| What needs to be done |
Pull out the listing's lines word for word, from its first line through the line that contains "tap(253, 103)", and give only those lines.

========================================================================

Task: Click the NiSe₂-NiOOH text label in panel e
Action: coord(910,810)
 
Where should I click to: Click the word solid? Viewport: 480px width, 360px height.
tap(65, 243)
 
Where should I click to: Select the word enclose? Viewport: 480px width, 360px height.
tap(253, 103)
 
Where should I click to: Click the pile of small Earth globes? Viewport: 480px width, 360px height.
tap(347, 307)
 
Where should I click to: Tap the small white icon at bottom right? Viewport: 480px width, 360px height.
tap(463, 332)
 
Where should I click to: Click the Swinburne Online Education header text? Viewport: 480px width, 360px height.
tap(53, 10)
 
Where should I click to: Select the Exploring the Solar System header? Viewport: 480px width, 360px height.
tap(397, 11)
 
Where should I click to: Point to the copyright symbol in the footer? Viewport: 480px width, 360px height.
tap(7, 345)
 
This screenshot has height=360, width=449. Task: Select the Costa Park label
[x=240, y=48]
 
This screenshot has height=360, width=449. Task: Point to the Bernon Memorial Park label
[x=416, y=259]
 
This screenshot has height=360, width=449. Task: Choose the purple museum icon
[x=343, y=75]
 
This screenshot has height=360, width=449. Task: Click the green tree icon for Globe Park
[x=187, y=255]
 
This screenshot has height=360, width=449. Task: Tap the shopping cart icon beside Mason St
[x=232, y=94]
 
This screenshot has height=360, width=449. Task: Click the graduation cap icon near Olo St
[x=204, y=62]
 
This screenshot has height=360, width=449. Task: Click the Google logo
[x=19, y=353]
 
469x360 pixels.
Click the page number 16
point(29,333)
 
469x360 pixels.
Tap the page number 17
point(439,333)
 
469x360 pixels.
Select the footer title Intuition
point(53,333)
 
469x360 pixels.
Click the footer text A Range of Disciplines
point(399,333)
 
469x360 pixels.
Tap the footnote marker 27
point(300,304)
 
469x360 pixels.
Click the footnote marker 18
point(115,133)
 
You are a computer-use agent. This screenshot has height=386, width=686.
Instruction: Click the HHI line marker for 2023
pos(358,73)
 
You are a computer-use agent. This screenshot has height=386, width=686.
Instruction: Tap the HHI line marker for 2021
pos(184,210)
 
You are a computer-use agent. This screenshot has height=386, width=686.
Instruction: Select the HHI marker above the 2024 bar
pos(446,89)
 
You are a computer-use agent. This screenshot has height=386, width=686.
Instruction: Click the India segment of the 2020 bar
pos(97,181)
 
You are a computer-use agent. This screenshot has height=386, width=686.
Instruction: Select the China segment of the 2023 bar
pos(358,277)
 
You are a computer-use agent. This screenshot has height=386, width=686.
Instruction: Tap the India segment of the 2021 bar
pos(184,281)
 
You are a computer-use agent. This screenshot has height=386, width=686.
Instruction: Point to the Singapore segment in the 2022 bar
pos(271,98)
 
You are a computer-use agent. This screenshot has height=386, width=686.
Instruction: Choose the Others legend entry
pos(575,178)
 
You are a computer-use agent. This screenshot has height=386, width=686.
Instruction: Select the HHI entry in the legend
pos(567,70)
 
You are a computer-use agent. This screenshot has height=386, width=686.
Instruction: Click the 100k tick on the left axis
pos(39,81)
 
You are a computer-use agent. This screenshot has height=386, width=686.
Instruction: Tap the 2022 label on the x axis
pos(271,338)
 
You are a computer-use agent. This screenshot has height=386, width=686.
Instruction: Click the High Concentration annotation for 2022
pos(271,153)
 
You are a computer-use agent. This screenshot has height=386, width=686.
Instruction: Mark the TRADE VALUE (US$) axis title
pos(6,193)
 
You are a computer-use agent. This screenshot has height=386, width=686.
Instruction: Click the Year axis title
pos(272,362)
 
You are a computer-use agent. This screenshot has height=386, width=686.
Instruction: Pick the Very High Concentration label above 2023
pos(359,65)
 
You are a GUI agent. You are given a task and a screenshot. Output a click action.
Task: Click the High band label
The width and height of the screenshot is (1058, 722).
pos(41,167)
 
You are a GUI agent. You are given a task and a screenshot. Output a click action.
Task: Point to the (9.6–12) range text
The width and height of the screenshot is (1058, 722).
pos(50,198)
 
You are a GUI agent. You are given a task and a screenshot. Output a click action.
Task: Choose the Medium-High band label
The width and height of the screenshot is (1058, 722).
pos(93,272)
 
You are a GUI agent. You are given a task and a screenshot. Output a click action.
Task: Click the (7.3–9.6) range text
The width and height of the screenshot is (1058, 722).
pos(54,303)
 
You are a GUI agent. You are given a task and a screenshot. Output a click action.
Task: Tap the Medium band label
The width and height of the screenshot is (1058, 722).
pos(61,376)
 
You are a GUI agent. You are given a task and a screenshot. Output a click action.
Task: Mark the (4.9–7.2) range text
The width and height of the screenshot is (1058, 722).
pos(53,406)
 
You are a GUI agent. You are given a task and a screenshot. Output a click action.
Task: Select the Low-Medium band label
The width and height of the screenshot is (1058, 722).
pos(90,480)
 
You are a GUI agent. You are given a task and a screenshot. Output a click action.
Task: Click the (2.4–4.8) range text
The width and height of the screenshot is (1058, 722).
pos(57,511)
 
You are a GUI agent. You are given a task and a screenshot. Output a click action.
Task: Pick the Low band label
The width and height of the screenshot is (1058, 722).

========================================================================

| Final result |
Task: Click the NiSe₂-NiOOH text label in panel e
Action: coord(910,810)
 
Where should I click to: Click the word solid? Viewport: 480px width, 360px height.
tap(65, 243)
 
Where should I click to: Select the word enclose? Viewport: 480px width, 360px height.
tap(253, 103)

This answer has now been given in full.